I now understand what dereference means. I think your explanation will prevent confusion, especially for novices.
Good work. Thanks for your time!
Cameron Horsburgh
Alexis Sukrieh wrote:
tags 303020 + pending thanks
* Cameron Horsburgh ([EMAIL PROTECTED]) disait :
Hmm, I gave your suggestion a go, and it worked. I'm surprised for two reasons:
First, every trick I know can't find a symlink in my whole /home partition. Ah well, something'll turn up.
What about a simple:
$ find /home -type l
That should display all symlinks located under /home.
Secondly, and I'll leave this for you to ponder, is that I remember that the symlink functionality off when I rejiggered the config yesterday. This was confirmed when I went to turn it off just now. However...
It seems that the question asked by debconf confused me. It asks:
Do you want to dereference symlinks?
I assumed 'dereference' means 'don't follow' so I answered 'yes,' because I didn't want to follow them. As it turns out, it has the opposite behaviour :-(
Well, I just used the same wording as the one used in the tar man page:
-h, --dereference don't dump symlinks; dump the files they point to
Then I suppose even the tar man page could be misunderstood? ;)
May I suggest that the question be rephrased as something simpler, like,
Do you want to follow symlinks?
and perhaps even add an explanation (this may be in GUI versions of debconf---I'm only aware of the Dialog version.)

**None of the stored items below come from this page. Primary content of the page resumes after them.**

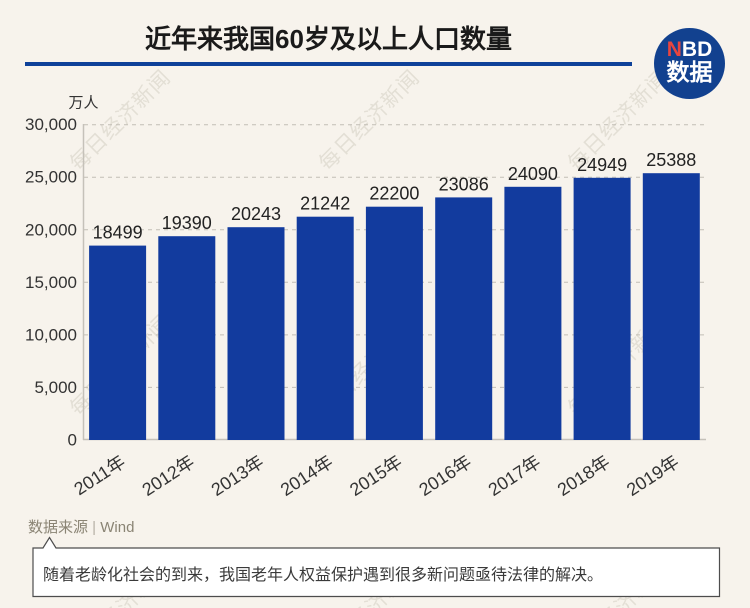 The height and width of the screenshot is (608, 750). Describe the element at coordinates (169, 476) in the screenshot. I see `svg-text: 2012年` at that location.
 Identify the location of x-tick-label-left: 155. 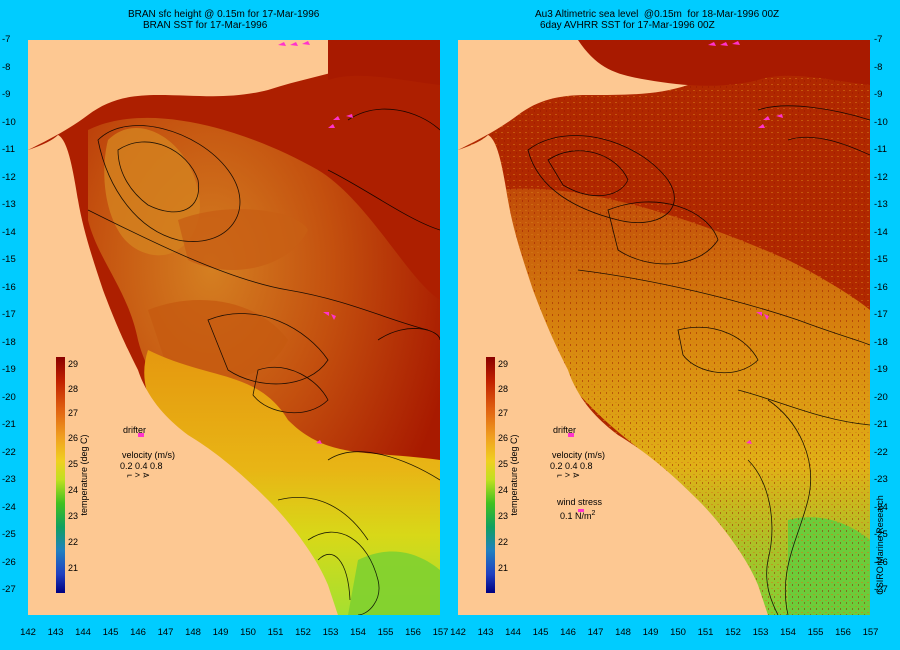
(386, 632).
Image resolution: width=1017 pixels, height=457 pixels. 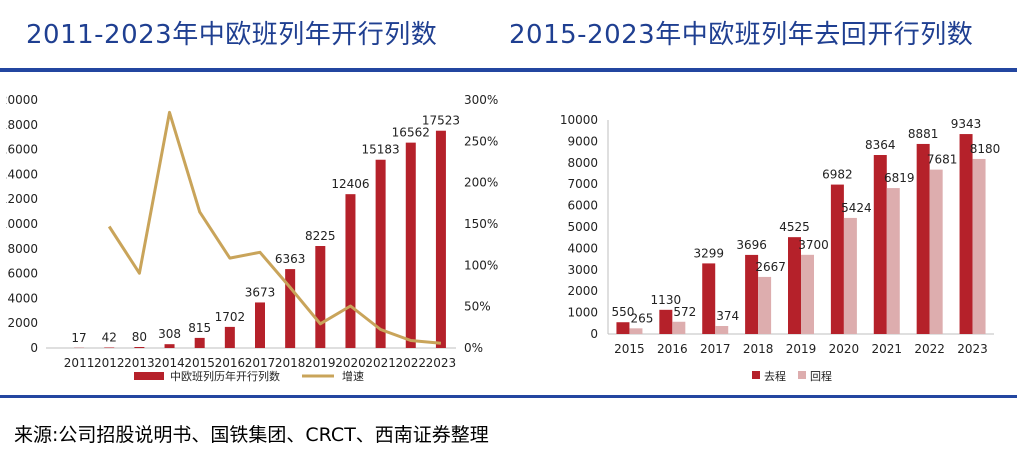 I want to click on y-right-tick-label: 150%, so click(x=481, y=224).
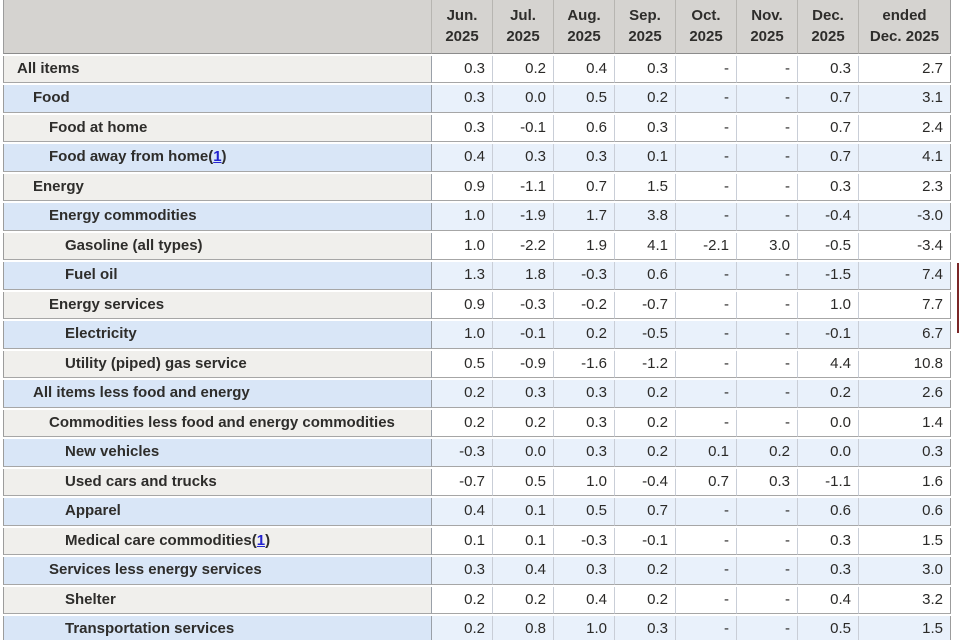 The width and height of the screenshot is (960, 640). What do you see at coordinates (584, 364) in the screenshot?
I see `value-cell: -1.6` at bounding box center [584, 364].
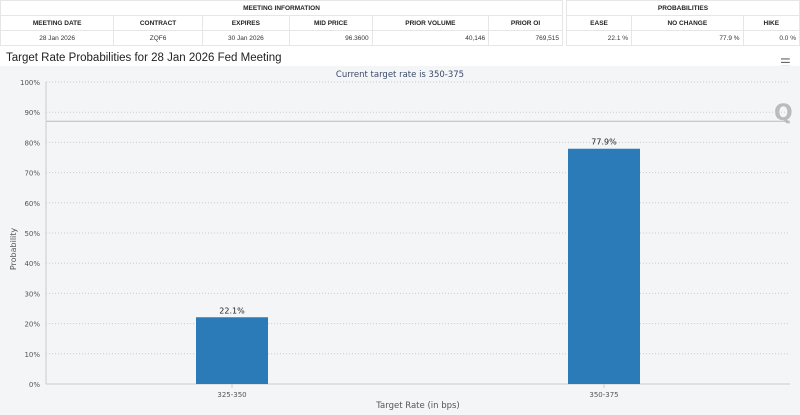 The image size is (800, 415). Describe the element at coordinates (771, 23) in the screenshot. I see `col-hike: HIKE` at that location.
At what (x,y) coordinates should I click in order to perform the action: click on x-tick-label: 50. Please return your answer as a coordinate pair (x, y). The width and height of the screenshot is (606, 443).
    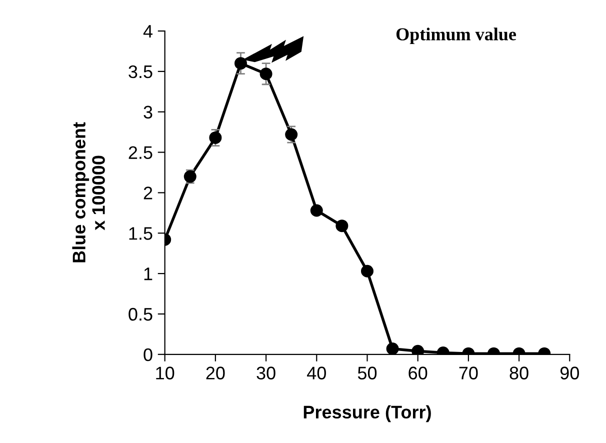
    Looking at the image, I should click on (368, 373).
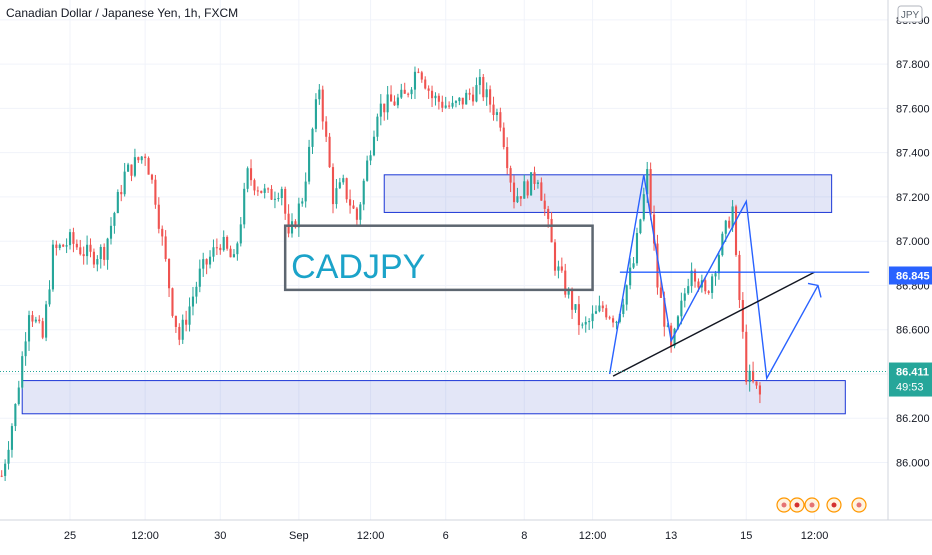 Image resolution: width=932 pixels, height=555 pixels. What do you see at coordinates (358, 267) in the screenshot?
I see `watermark-label: CADJPY` at bounding box center [358, 267].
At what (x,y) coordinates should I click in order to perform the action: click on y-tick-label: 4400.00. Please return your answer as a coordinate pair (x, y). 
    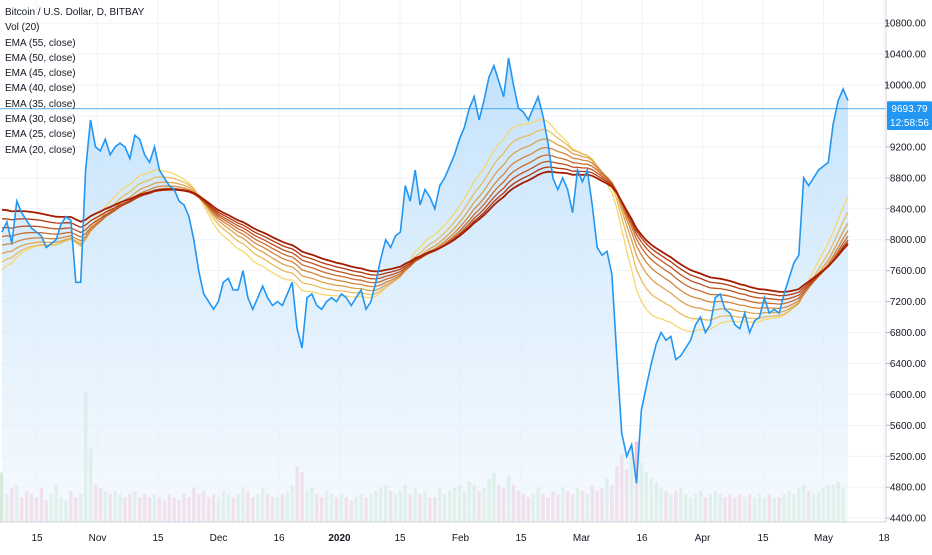
    Looking at the image, I should click on (908, 520).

Yes, indeed, a better wording is needed in the Debconf screen, I updated the Debconf question like that:
The tar, tar.gz and tar.bz2 filetypes may dereference the symlinks
in generated archives. Enabling this feature will dump the files pointed by symlinks and is likely to generate huge archives.
Follow symlinks?
Thanks for your time and help.
You're welcome, thanbks for your report.
This bug will be close on the next upload, I tag it "pending".